Work instructions
Reproduce the data below line for line, without changing any wording, and leave the pictures out of your copy.

Records about locating elements on screens:
----
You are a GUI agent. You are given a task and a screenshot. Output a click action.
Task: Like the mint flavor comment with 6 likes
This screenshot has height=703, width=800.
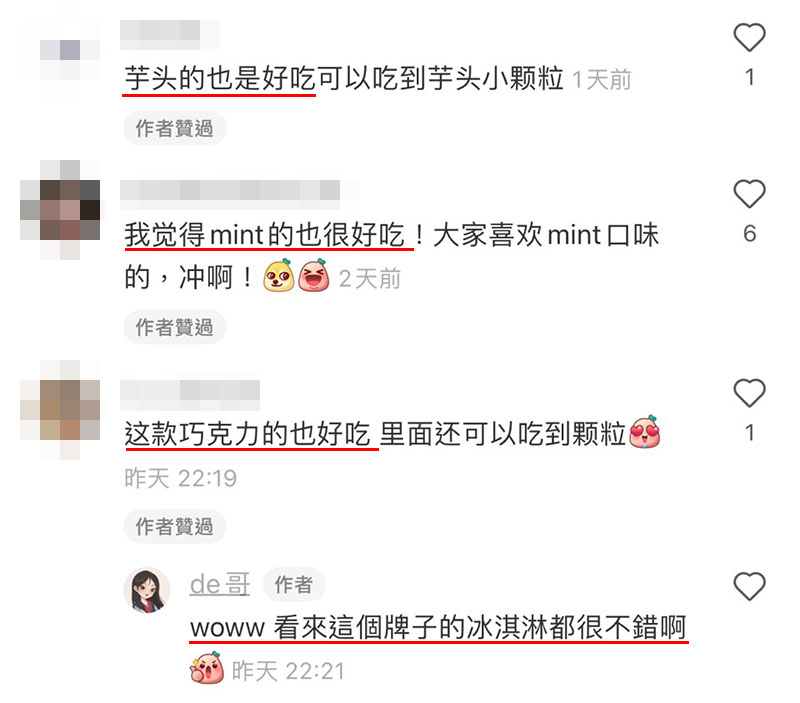click(749, 193)
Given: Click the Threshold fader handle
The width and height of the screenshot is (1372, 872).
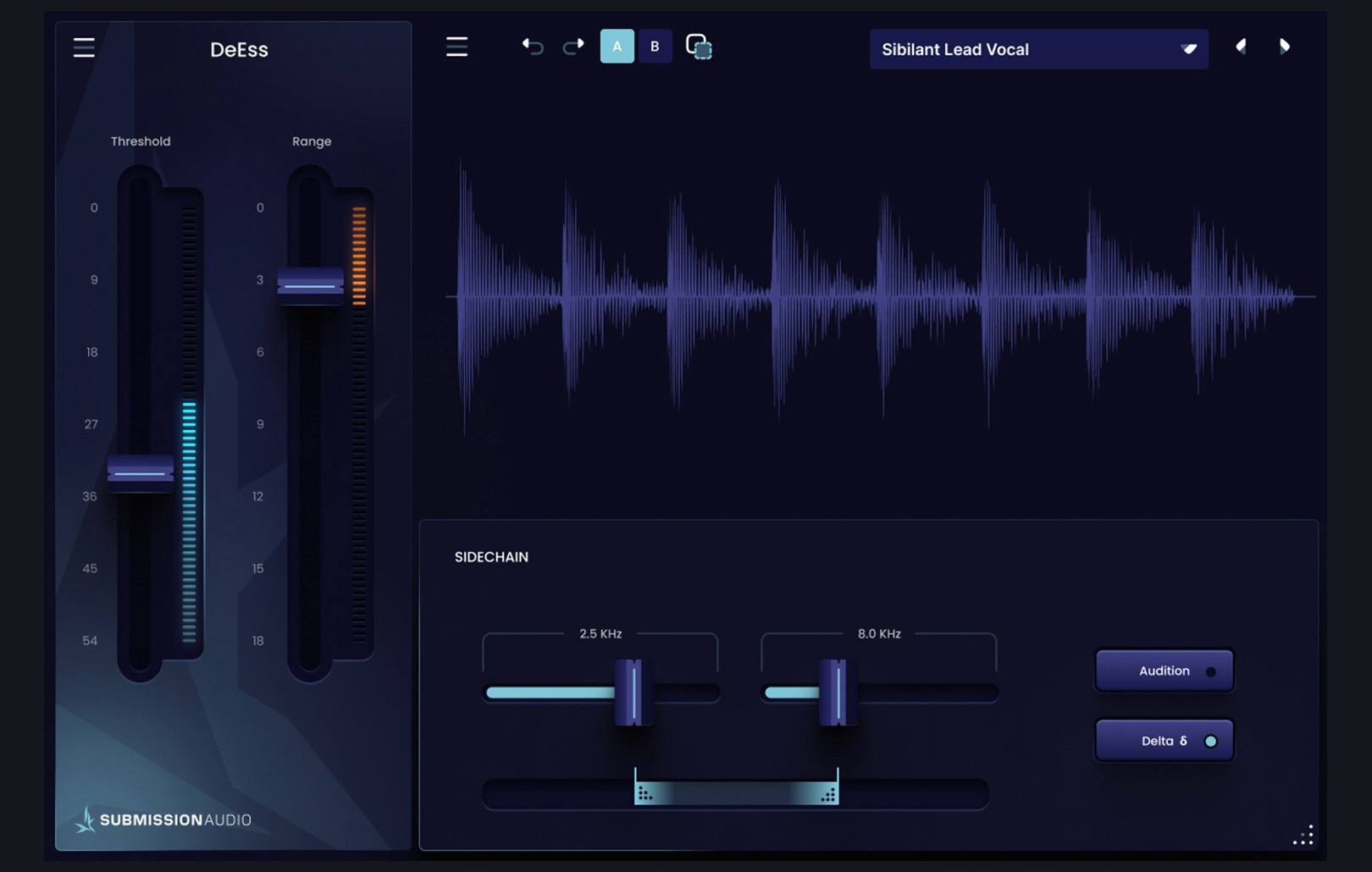Looking at the screenshot, I should pyautogui.click(x=140, y=474).
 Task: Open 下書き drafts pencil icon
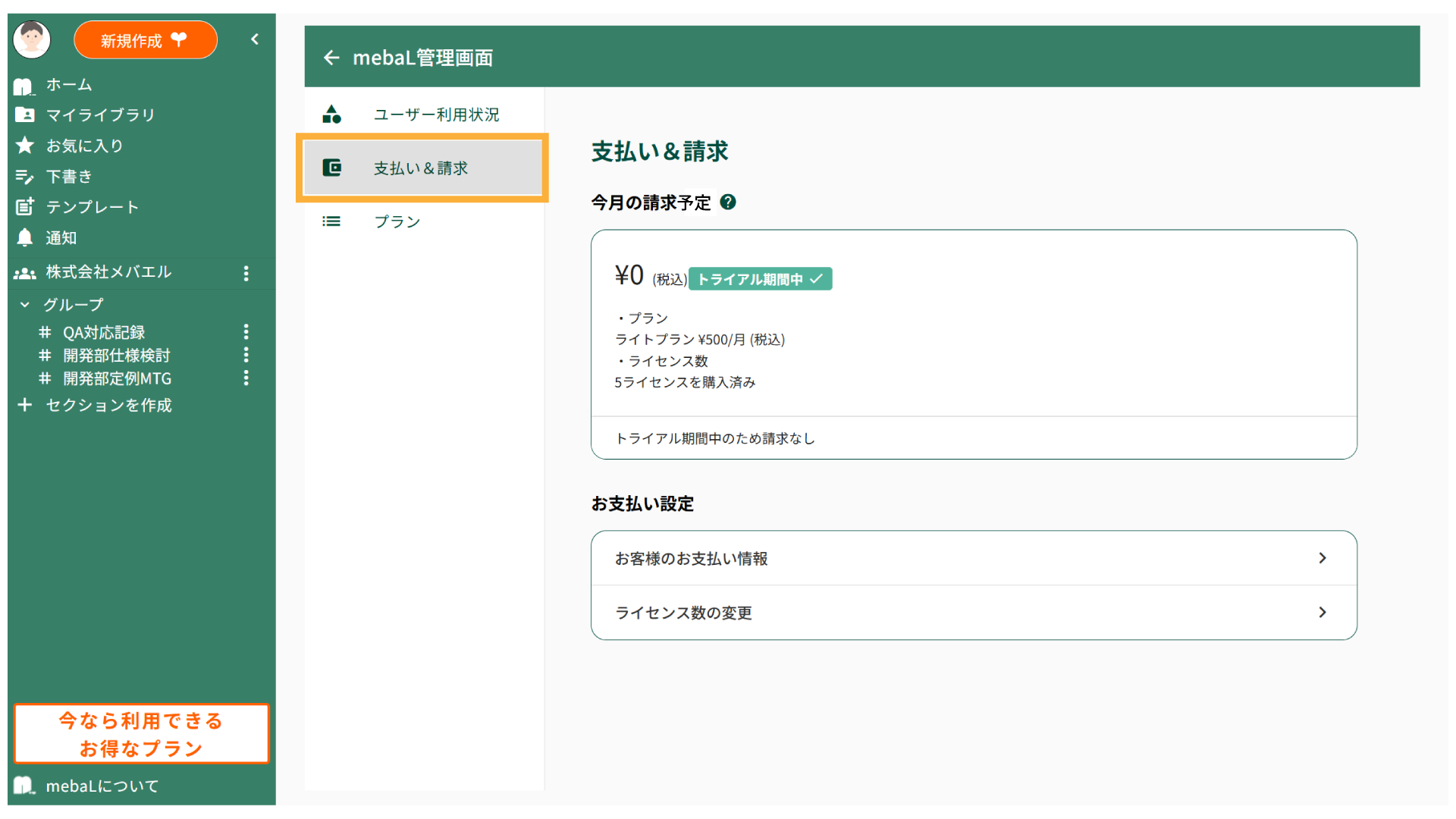(x=25, y=177)
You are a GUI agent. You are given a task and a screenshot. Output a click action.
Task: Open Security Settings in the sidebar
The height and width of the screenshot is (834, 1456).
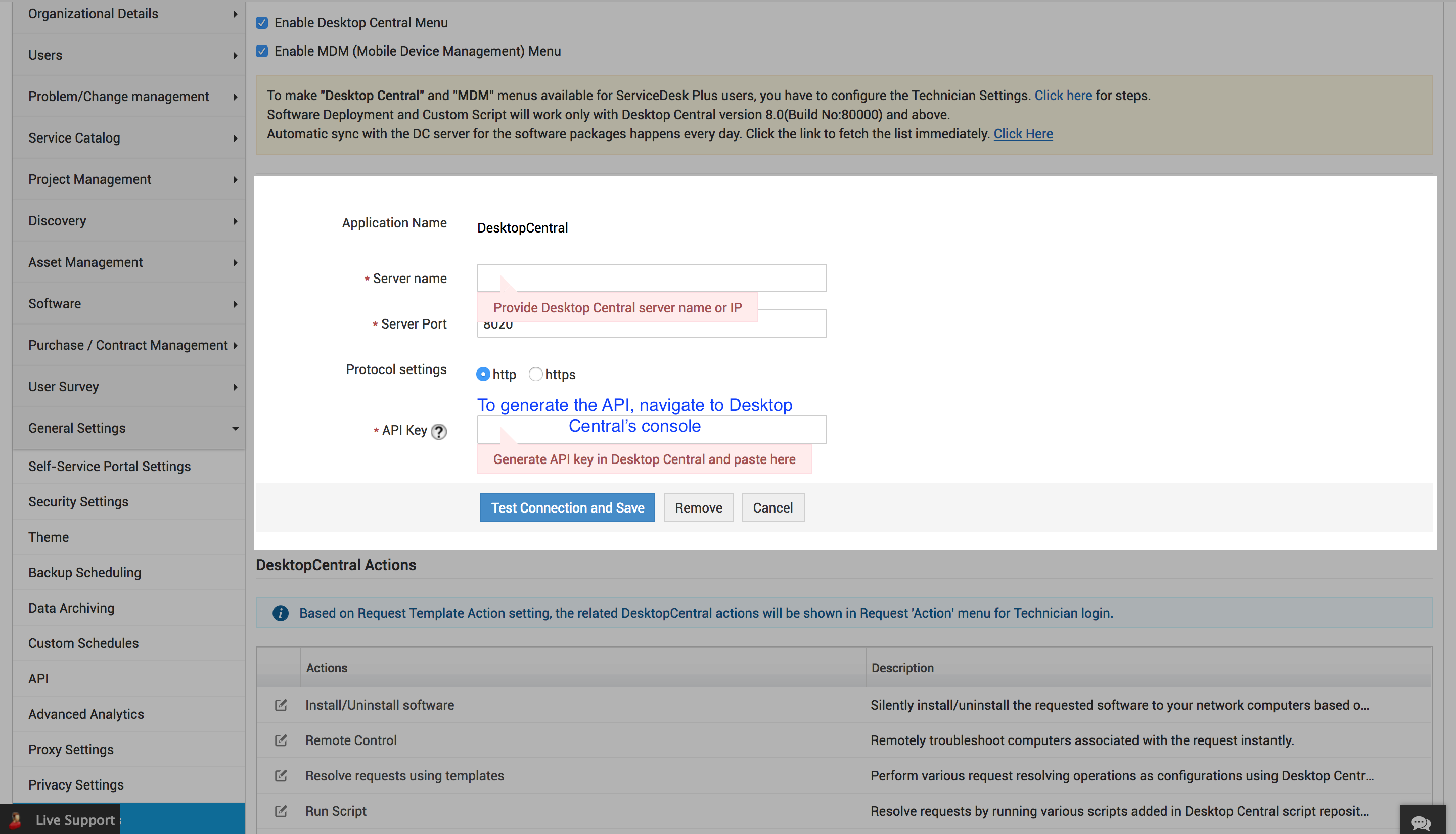pyautogui.click(x=78, y=502)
----
Exercise solution
You are a GUI agent. You are given a task and a screenshot. Output a click action.
Task: Like the mint flavor comment with 6 likes
This screenshot has height=703, width=800.
click(749, 193)
Given: Click the Threshold fader handle
The width and height of the screenshot is (1372, 872).
Looking at the screenshot, I should pyautogui.click(x=140, y=474).
 Task: Open 下書き drafts pencil icon
(x=25, y=177)
You are a GUI agent. You are given a task and a screenshot. Output a click action.
Task: Open Security Settings in the sidebar
The height and width of the screenshot is (834, 1456).
pyautogui.click(x=78, y=502)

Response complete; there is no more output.